Personal information
- Date of birth: 27 September 1987 (age 38)
- Place of birth: Aubenas, France
- Height: 1.74 m (5 ft 9 in)
- Position: Left winger

Youth career
- 1993–1999: US de la Véore
- 1999–2007: Lyon

Senior career*
- Years: Team / Apps / (Gls)
- 2007–2009: Lyon / 21 / (2)
- 2009–2012: Nice / 94 / (13)
- 2012–2015: Montpellier / 97 / (14)
- 2015–2017: Bologna / 36 / (4)
- 2017: → Saint-Étienne (loan) / 0 / (0)
- 2017: → Atalanta (loan) / 5 / (0)
- 2017–2019: Panathinaikos / 30 / (3)
- 2019–2020: Panetolikos / 12 / (4)
- 2020–2021: Apollon Smyrnis / 24 / (0)
- 2021–2024: Athens Kallithea / 33 / (17)

International career^{‡}
- 2008: France U21 / 4 / (0)

= Anthony Mounier =

French footballer (born 1987)

Anthony Mounier (born 27 September 1987) is a French former professional footballer who played as a left winger.

==Club career==

===Lyon===
Born in Aubenas, France, Mounier began playing football when he was four years old and joined US Véore, a club based in Drôme. He then joined Olympique Lyonnais at age twelve and progressed through the ranks of the club's youth system. While training at the Centre Tola Vologe, Rémy trained alongside the likes of Karim Benzema, Loïc Rémy, and Hatem Ben Arfa. In September 2006, Mounier signed his first professional contract with the club after being offered one.

Mounier was promoted to the Lyon's first team for the beginning of the 2007–08 season, being given the squad number 27. He made his club debut during the pre-season in the 2007 Peace Cup, where he played in all four matches, scoring a goal in Lyon's first group match against Shimizu S-Pulse. Mounier signed a three–year contract with the club prior to the start of the 2007–08 season. He made his league debut on 12 January 2008 in Lyon's 3–2 win over Toulouse coming on as a substitute. This turns out to be his only appearances of the 2007–08 season, as Mounier found himself placed on the substitute bench throughout the first half of the season.

In the summer transfer window of 2008, Mounier wanted to leave the club after a lack of playing time due to his limited first team opportunities, but manager Claude Puel urged him to stay. He made his first appearance of the season, coming on as a 75th-minute substitute, in a 2–0 win against Grenoble Foot. Mounier then made his UEFA Champions League debut, coming on as a late substitute, in a 2–2 draw against ACF Fiorentina on 17 September 2008. Ten days later on 27 September 2008, he provided an assist for Karim Benzema and Fred in a 2–1 win over Nancy. In the UEFA Champions League Group stage on 21 October 2008, Mounier provided an assist for Fred in a 5–3 win over Romanian side Steaua București. He scored his first goal for Lyon on 24 January 2009 in the 2008–09 edition of the Coupe de France nailing a brace in Lyon's 6–0 thrashing of amateur side US Concarneau. In the last 16 of Coupe de France, Mounier scored and provided an assist for Jean Makoun in a 3–2 loss against Lille. He scored his first ever league goal on 22 March 2009 against Sochaux. On 12 May 2009, Mounier scored his second league goal in a 3–0 win against Nantes. However, Mounier found his playing time, mostly coming from the substitute bench. At the end of the 2008–09 season, he went on to make twenty–seven appearances and scoring five times in all competitions.

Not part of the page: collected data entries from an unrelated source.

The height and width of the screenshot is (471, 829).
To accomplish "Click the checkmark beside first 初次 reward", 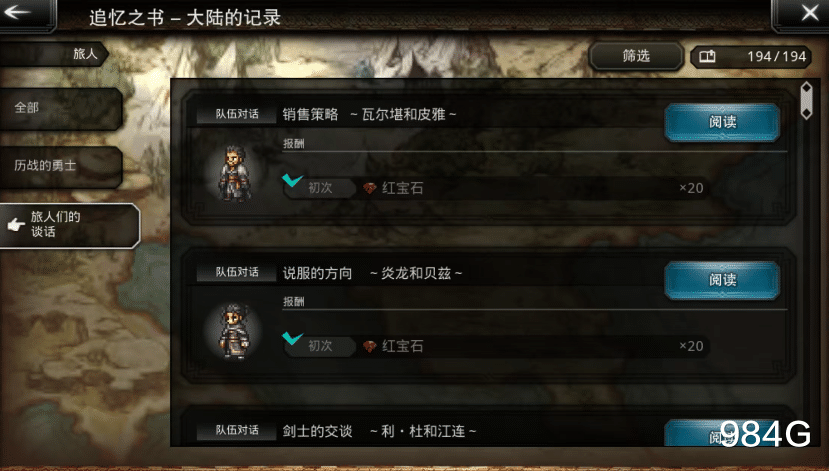I will [292, 180].
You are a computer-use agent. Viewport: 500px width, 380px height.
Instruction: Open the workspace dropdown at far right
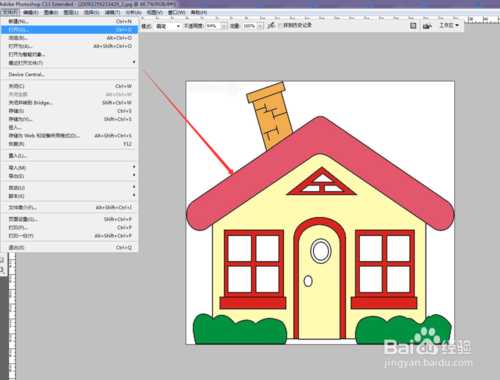coord(449,25)
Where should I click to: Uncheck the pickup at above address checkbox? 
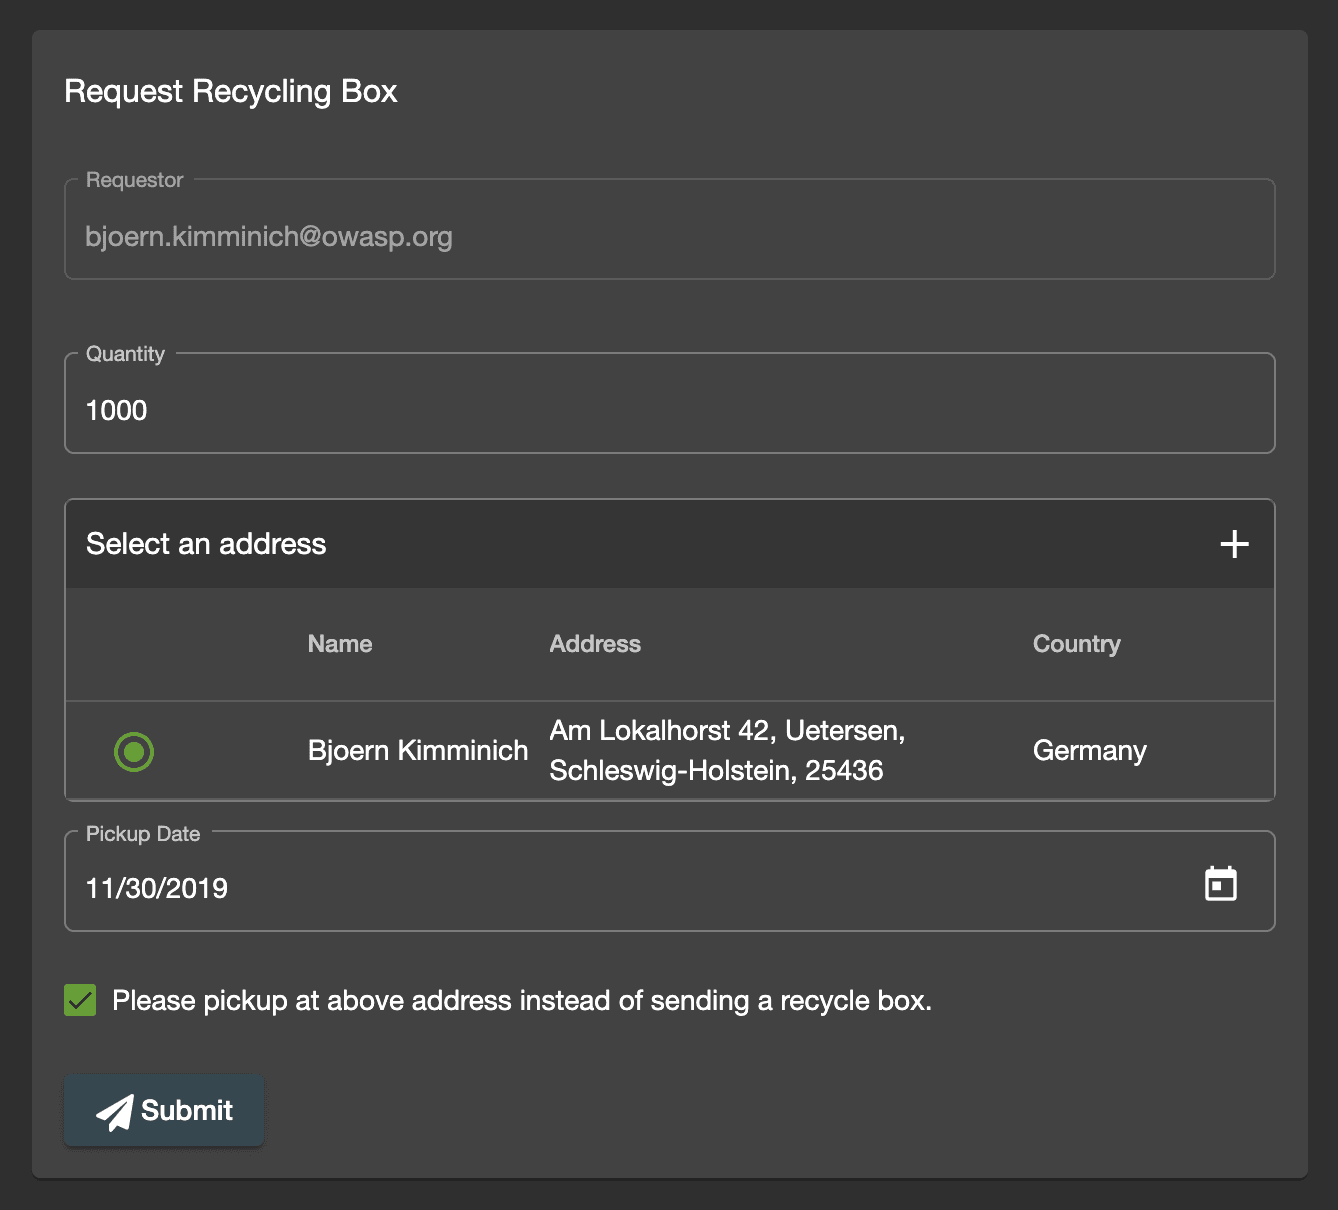[80, 1000]
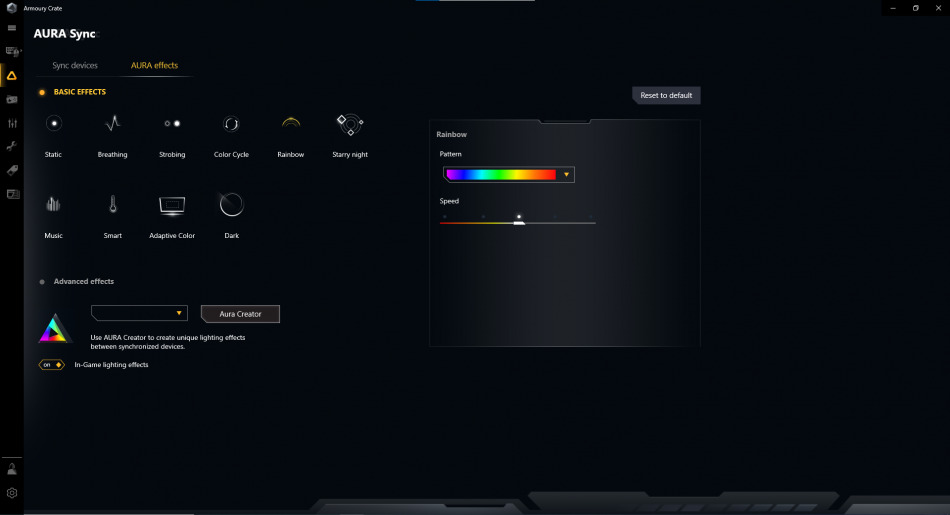Screen dimensions: 950x515
Task: Enable the Music lighting effect
Action: tap(54, 205)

Mounier made his only appearances for Olympique Lyonnais in the 2009–10 season against AJ Auxerre on 22 August 2009, where he set up the club's second goal of the game, in a 3–0 win.

===Nice===
Mounier joined Nice on the last day of the transfer window for €2.5 million plus a profit equal to 15% on a possible future transfer. Upon joining the club, he said his departure from Olympique Lyonnais was to get first team football.

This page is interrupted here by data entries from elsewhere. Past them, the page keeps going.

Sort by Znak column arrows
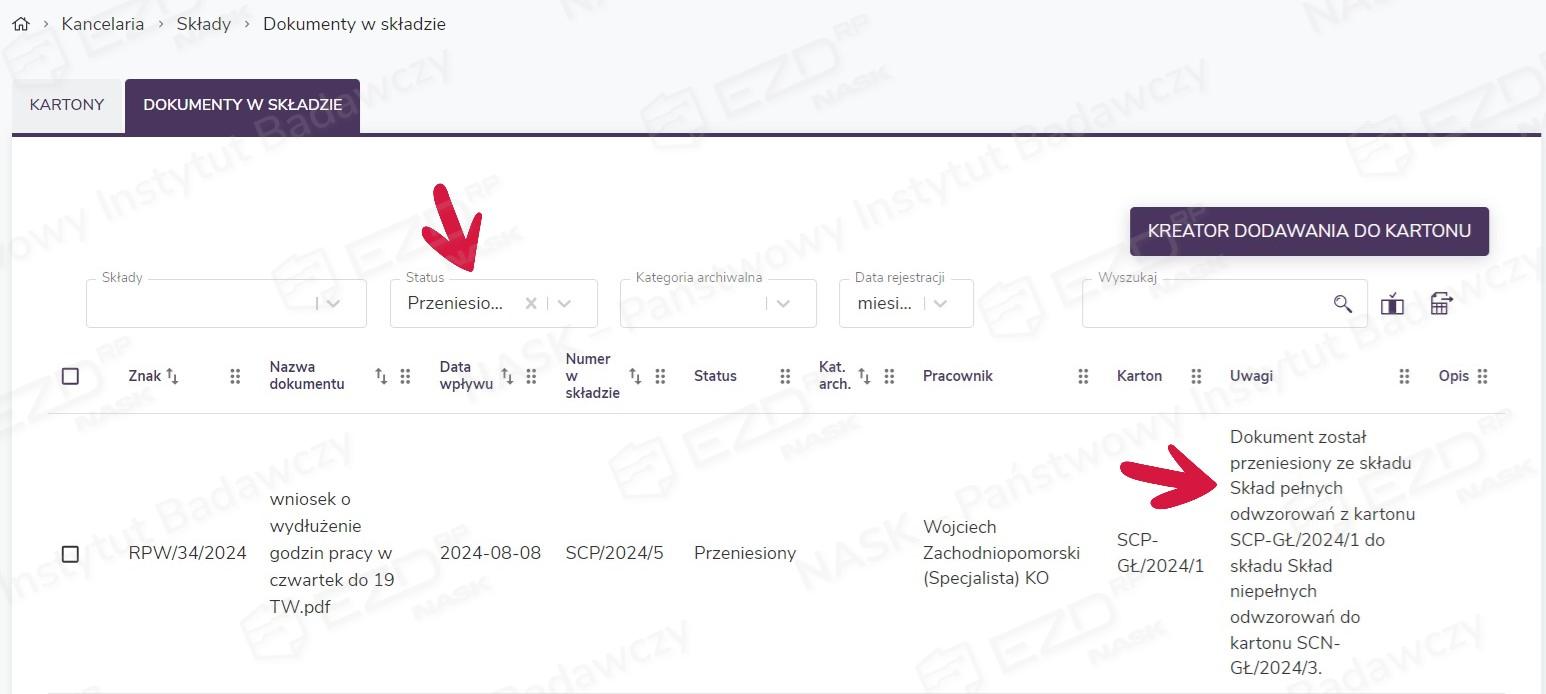This screenshot has height=694, width=1546. pos(172,376)
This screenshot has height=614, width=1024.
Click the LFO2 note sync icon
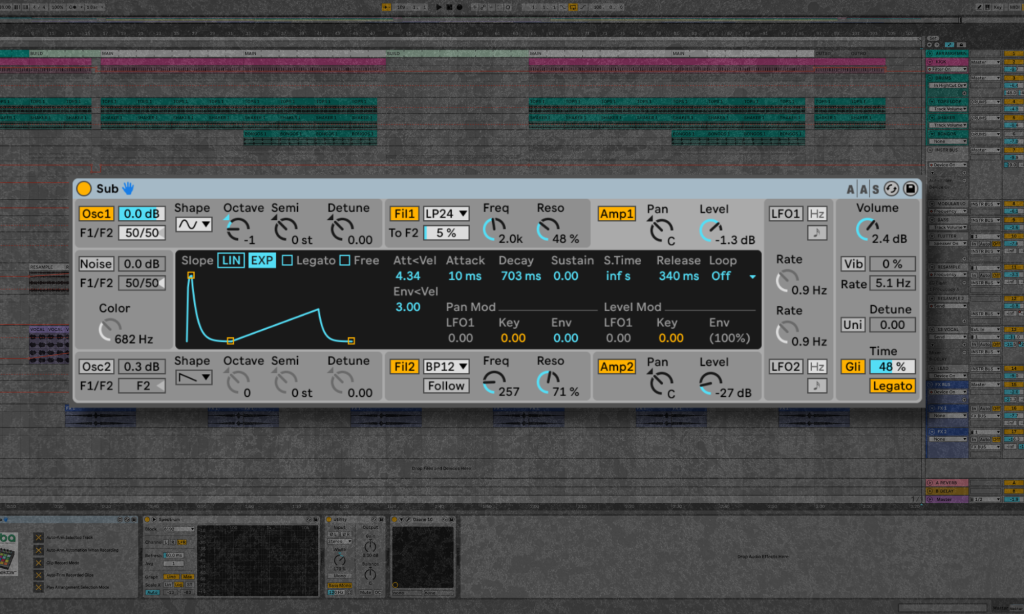[x=817, y=385]
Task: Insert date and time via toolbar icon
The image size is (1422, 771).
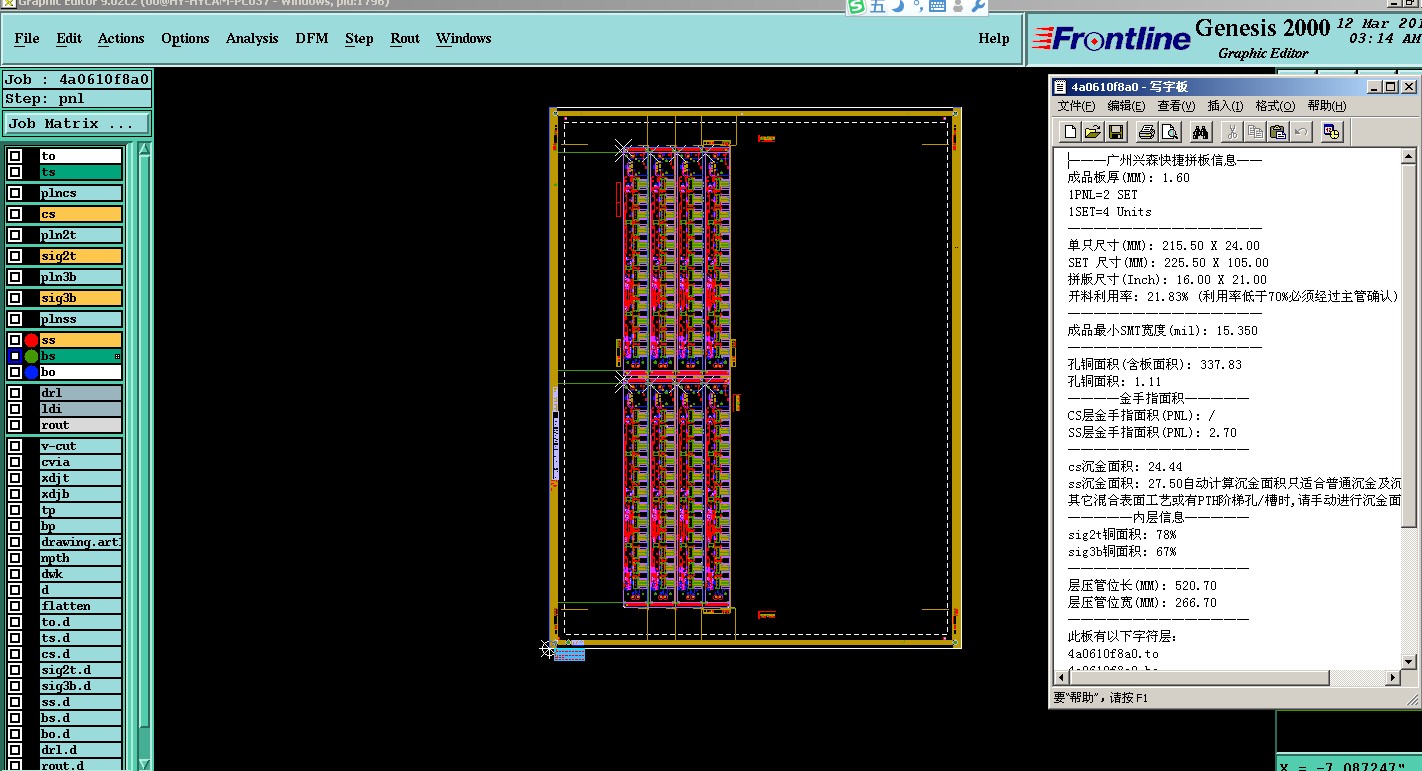Action: click(x=1331, y=132)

On 13 September 2009, Mounier made his debut for the club in a 2–0 loss against Auxerre. His performance later earned him Aiglon of the Month. Since making his debut for OGC Nice, he alternated between a starting and a substitute role before starting a place in the first team. On 24 October 2009, he played against Lyon and assisted teammate David Hellebuyck in a 4–1 win. Two weeks later on 7 November 2009, Mounier set up the only goal of the game, in a 1–0 win against Paris Saint-Germain. His performance throughout December earned him Aiglon of the Month. Two months later on 21 March 2010 against Paris Saint-Germain, he set up the only goal of the game once again, in a 1–0 win. This was followed up by scoring his first goal and set up a goal for Eric Mouloungui in a 2–0 win over Toulouse on 28 March 2010. His performance throughout April earned him Aiglon of the Month. On 8 May 2010, he scored his second goal in a 2–2 draw against Stade Rennais. At the end of the 2009–10 season, Mounier made thirty–three appearances and scoring two times in all competitions.

At the start of the 2010–11 season, Mounier continued to regain his first team place for the side, playing in the left–wing position. He continued to assist four times in the first two months of the season. Mounier scored his first of the season with an assist from Danijel Ljuboja where he places the edge of the area left without a resumption of control beating Jérémie Janot in a 2–1 win over Saint-Étienne on 17 October 2010. His performance throughout October and December earned him Aiglon of the Month on two occasions. In the Coupe de France last 16, he scored the only goal in the game with a 1–0 win over JA Drancy on 2 February 2011. Mounier then scored his third goal of the season, in a 2–0 win against Saint-Étienne on 26 February 2011. Following this, his performance throughout February earned him Aiglon of the Month. On 16 April 2011, Mounier scored his third goal and set up a goal for Mouloungui in a 3–2 win over AS Monaco. After missing four matches due to a thigh injury, he returned to the starting line–up, coming on as a second-half substitute, in a 3–0 loss against AS Nancy on 15 May 2011. Having assisted eleven times throughout the 2010–11 season, Mounier scored four times in thirty–nine appearances in all competitions.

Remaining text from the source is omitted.